#### Provided passage
☆ ☆ ☆ ☆
AI systems have recently had a lot of success in one key aspect of biology: the relationship between a protein’s structure and its function. These efforts have included the ability to predict the structure of most proteins and to design proteins structured so that they perform useful functions. But all of these efforts are focused on the proteins and amino acids that build them.
But biology doesn’t generate new proteins at that level. Instead, changes have to take place at the nucleic acid level before eventually making their presence felt at the protein level. And the DNA level is fairly removed from proteins, with lots of critical non-coding sequences, redundancy, and a fair degree of flexibility. It’s not necessarily obvious that learning the organization of a genome would help an AI system figure out how to make functional proteins.
But it now seems like using bacterial genomes for the training can help develop a system that can predict proteins, some of which don’t look like anything we’ve ever seen before.
Training a genome model
The new work was done by a small team at Stanford University. It relies on a feature that’s common in bacterial genomes: the clustering of genes with related functions. Often, bacteria have all the genes needed for a given function—importing and digesting a sugar, synthesizing an amino acid, etc.—right next to each other in the genome. In many cases, all the genes are transcribed into a single, large messenger RNA. This gives the bacteria a simple way to control the activity of entire biochemical pathways at once, boosting the efficiency of bacterial metabolisms.
So, the researchers developed what they term a “genomic language model” they call Evo on an enormous collection of bacterial genomes. The training was similar to what you’d see in a large language model, where Evo was asked to output predictions of the next base in a sequence, and rewarded when it got it right. It’s also a generative model, in that it can take a prompt and output novel sequences with a degree of randomness, in the sense that the same prompt can produce a range of different outputs.
☆ ☆ ☆ ☆
#### Exercise directions
Using the passage on the Evo genome model, explain why bacteria keep genes with related functions next to each other in the genome. Answer in one to three sentences.
☆ ☆ ☆ ☆
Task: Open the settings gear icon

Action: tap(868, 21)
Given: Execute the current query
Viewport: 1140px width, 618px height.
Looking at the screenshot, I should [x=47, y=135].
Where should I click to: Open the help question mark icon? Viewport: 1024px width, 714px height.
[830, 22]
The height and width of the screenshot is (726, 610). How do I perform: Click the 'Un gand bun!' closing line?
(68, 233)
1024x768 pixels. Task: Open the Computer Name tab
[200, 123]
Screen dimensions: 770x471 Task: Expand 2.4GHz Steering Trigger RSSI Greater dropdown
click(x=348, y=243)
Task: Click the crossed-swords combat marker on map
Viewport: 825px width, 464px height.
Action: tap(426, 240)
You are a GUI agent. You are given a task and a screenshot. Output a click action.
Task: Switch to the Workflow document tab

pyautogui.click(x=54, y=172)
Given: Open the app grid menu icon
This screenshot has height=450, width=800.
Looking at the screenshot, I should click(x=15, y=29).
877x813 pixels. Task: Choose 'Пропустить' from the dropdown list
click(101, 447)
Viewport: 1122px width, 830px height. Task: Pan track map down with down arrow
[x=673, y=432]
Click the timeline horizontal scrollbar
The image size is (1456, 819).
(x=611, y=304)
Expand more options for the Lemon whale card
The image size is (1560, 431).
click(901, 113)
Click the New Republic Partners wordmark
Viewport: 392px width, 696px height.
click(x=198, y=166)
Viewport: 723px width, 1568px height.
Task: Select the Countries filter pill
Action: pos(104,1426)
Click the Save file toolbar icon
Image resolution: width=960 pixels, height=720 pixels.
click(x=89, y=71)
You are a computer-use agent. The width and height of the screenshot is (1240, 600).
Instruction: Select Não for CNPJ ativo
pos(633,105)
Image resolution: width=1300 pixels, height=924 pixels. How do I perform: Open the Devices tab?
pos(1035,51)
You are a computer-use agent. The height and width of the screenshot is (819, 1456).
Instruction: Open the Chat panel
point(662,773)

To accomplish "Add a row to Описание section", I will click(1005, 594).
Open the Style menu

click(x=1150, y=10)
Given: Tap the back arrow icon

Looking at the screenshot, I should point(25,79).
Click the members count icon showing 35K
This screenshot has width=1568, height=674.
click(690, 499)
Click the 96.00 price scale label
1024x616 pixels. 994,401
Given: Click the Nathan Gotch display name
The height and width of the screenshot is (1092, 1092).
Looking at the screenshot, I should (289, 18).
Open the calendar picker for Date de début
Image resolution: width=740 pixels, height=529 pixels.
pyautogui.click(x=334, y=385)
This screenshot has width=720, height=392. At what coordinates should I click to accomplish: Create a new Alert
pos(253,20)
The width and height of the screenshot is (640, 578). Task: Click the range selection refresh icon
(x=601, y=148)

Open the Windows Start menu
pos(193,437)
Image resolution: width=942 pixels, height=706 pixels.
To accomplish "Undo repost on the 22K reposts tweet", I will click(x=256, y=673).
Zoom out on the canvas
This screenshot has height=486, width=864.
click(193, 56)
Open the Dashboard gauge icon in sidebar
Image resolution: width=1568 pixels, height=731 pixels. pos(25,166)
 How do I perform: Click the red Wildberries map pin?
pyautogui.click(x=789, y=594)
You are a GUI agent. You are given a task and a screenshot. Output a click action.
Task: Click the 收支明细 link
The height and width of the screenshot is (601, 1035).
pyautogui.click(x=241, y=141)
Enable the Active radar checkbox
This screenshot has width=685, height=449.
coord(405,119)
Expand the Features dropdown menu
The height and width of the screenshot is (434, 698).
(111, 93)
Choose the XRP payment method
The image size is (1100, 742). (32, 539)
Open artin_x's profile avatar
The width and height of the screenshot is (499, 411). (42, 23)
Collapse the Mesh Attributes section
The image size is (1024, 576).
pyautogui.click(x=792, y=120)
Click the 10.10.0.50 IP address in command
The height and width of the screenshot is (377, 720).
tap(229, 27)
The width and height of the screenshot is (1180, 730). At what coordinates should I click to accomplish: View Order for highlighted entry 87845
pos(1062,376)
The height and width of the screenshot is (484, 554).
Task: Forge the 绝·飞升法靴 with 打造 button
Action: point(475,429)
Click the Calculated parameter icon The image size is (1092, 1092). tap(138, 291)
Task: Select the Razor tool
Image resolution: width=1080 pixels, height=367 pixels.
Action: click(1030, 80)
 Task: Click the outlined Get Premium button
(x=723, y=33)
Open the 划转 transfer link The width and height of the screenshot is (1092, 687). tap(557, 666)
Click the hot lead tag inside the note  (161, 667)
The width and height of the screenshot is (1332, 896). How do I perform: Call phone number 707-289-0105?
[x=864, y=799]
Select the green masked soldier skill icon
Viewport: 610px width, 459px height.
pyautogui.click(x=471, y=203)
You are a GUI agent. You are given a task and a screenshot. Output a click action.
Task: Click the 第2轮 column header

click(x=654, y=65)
☆ ☆ ☆ ☆
#### Solution to this exercise
Clustering lets all the genes for a given function be transcribed into a single, large messenger RNA. This gives bacteria a simple way to control the activity of an entire biochemical pathway at once, which makes their metabolism more efficient.